Escalation of the rivalry under Kennedy

In 1960, young Democrat John F. Kennedy was elected president. Many North Americans had the illusion that international tension with him would be diminished. Yet it was he who in 1961 provided the green light for the CIA’s counter-revolutionary invasion of the Bay of Pigs in Cuba. That same year, Kennedy launched the Progress Alliance aimed at curbing the spread of the Cuban revolution in Latin America.
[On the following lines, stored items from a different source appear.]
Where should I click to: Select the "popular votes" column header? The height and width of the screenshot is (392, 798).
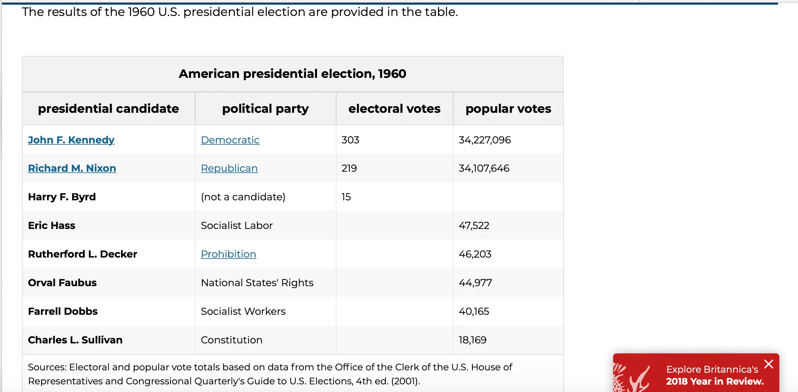[x=508, y=109]
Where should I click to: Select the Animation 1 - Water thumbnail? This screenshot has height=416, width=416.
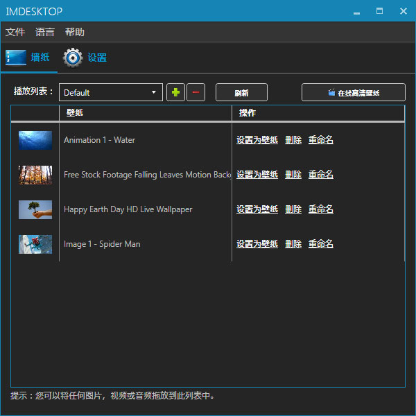(x=35, y=140)
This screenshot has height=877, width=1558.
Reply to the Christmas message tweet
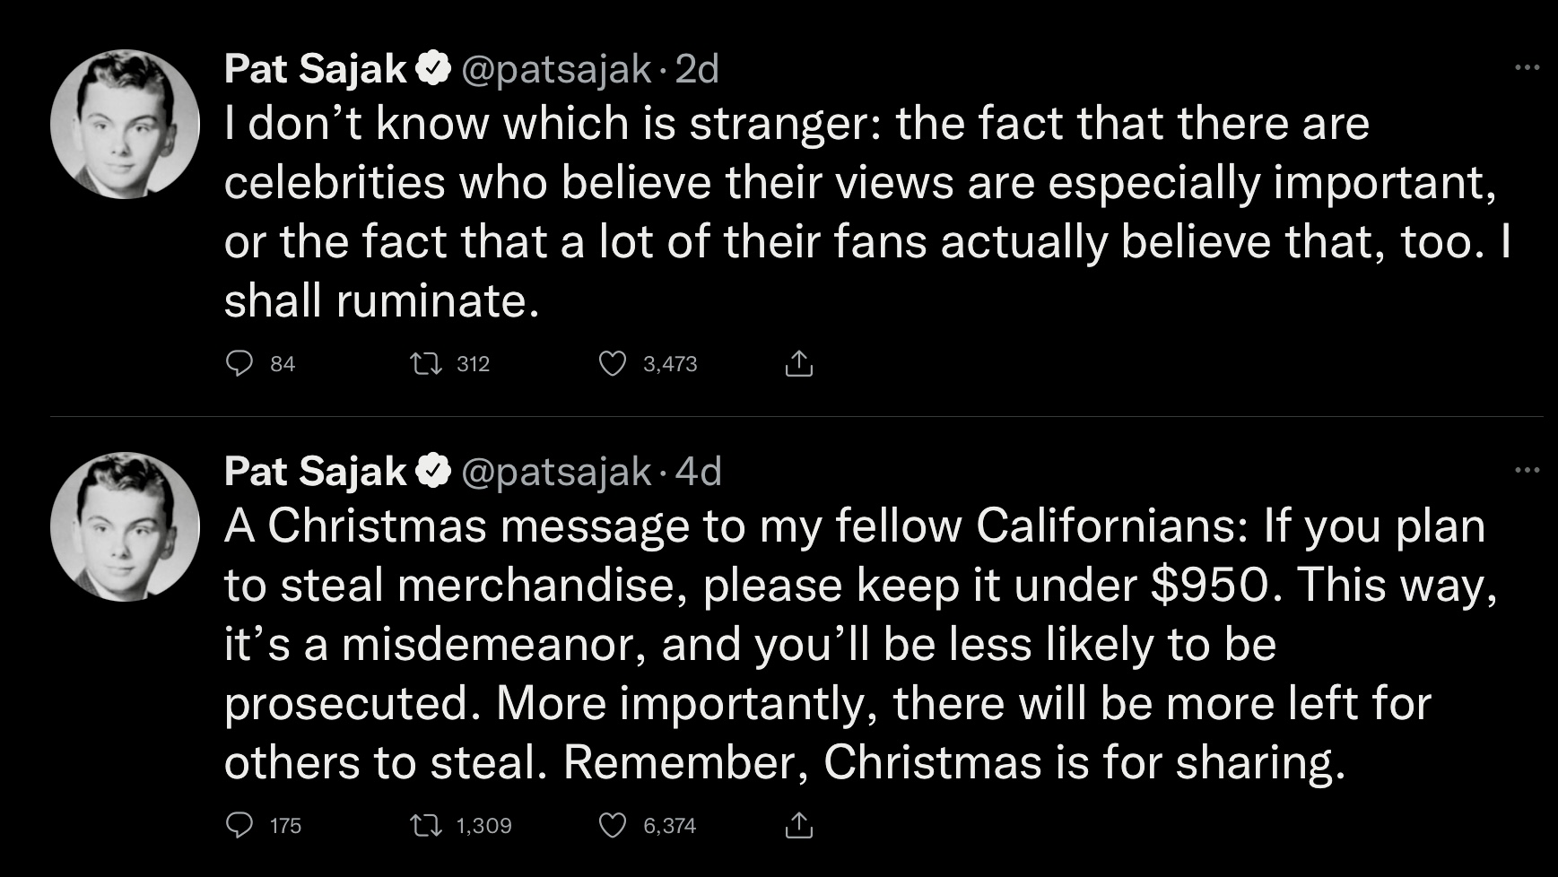239,825
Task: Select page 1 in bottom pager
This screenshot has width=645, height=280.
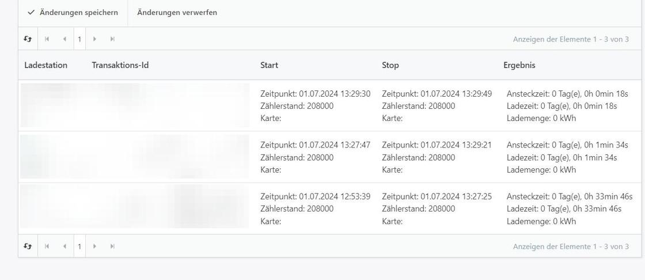Action: pyautogui.click(x=79, y=246)
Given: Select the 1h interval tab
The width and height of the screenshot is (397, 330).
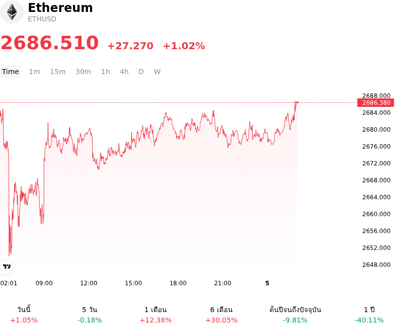Looking at the screenshot, I should [x=106, y=72].
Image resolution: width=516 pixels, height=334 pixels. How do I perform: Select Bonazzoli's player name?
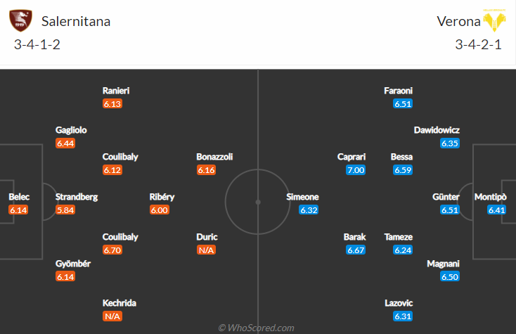coord(214,157)
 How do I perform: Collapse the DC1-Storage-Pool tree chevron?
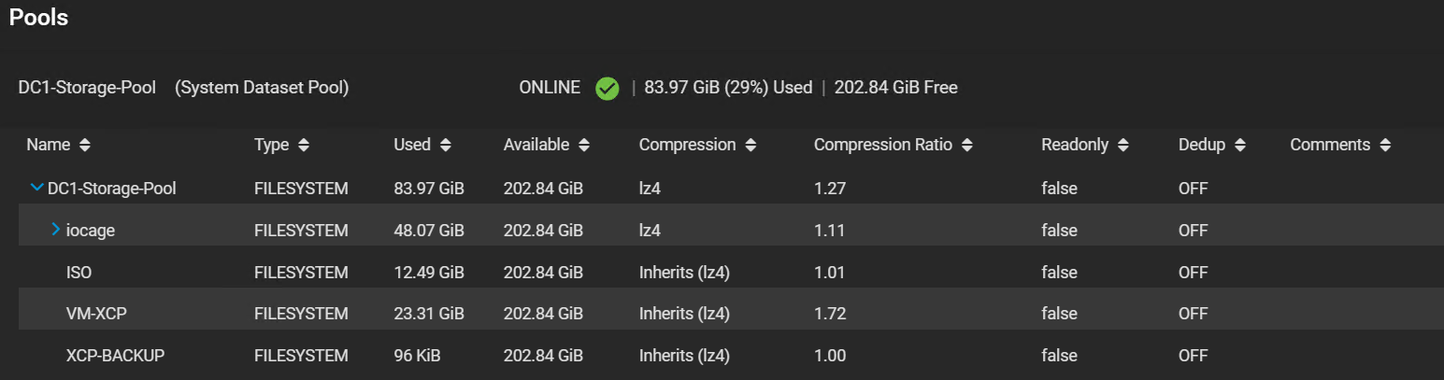point(37,189)
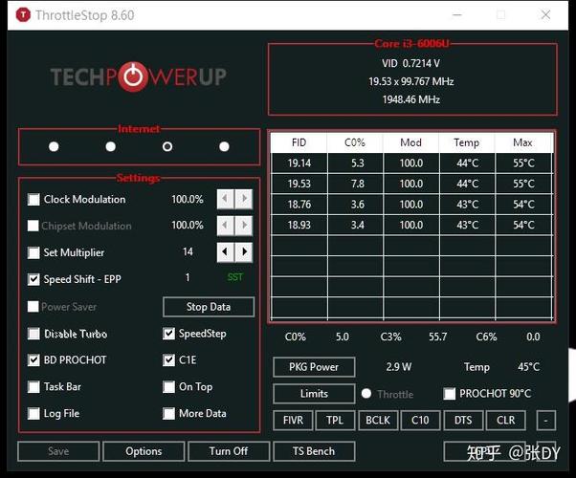Launch TS Bench
Image resolution: width=576 pixels, height=478 pixels.
coord(314,451)
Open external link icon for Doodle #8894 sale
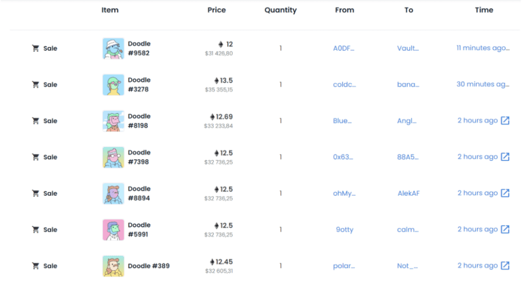The image size is (525, 289). click(505, 193)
The United States had traditionally supported reactionary governments and dictatorships in Latin America. As the country’s former president Truman had stated about Nicaraguas dictator Somoza: “He’s a pig, but he’s our pig”. The Cuban revolution, therefore, in many Latin American countries created hope for change. It was these revolutionary changes Kennedy will prevent – through financial and military assistance. At the same time, efforts in South Vietnam were stepped up. After Kennedy was assassinated in November 1963, his successor, Lyndon B. Johnson, continued the same policy.
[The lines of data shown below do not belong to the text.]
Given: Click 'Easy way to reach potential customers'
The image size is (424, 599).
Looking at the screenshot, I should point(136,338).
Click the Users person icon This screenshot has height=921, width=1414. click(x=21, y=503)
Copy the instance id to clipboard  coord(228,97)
Johnson was re-elected president in 1964 and continued to step up the war, but at the same time undermined the political foundations of the war. Already in the early 1960’s, a strong civil rights movement had developed among the country’s African American population. Despite the fact that it was 100 years since slavery was abolished, discrimination and racism continued to be totally dominant in the southern states of the United States. The civil rights movement succeeded in changing this situation, but at the same time there was both a qualitative and quantitative extension of the struggle. The militant Black Power movement broke with the civil rights movement, in 1968 representatives of the chipewa founded the American Indigenous Movement(AIM), which the following year, together with representatives from 50 other ethnic groups, occupied the empty Alcatraz prison in San Francisco to protest the abuses against the indigenous population and to advance its claims. The youth developed the anti-authoritarian hippie culture and began waging ever-stronger protests against the war in Vietnam. Some of the most radical groups formed guerrilla units – such as the Weathermen – that were defeated by the authorities as early as the early 1970’s.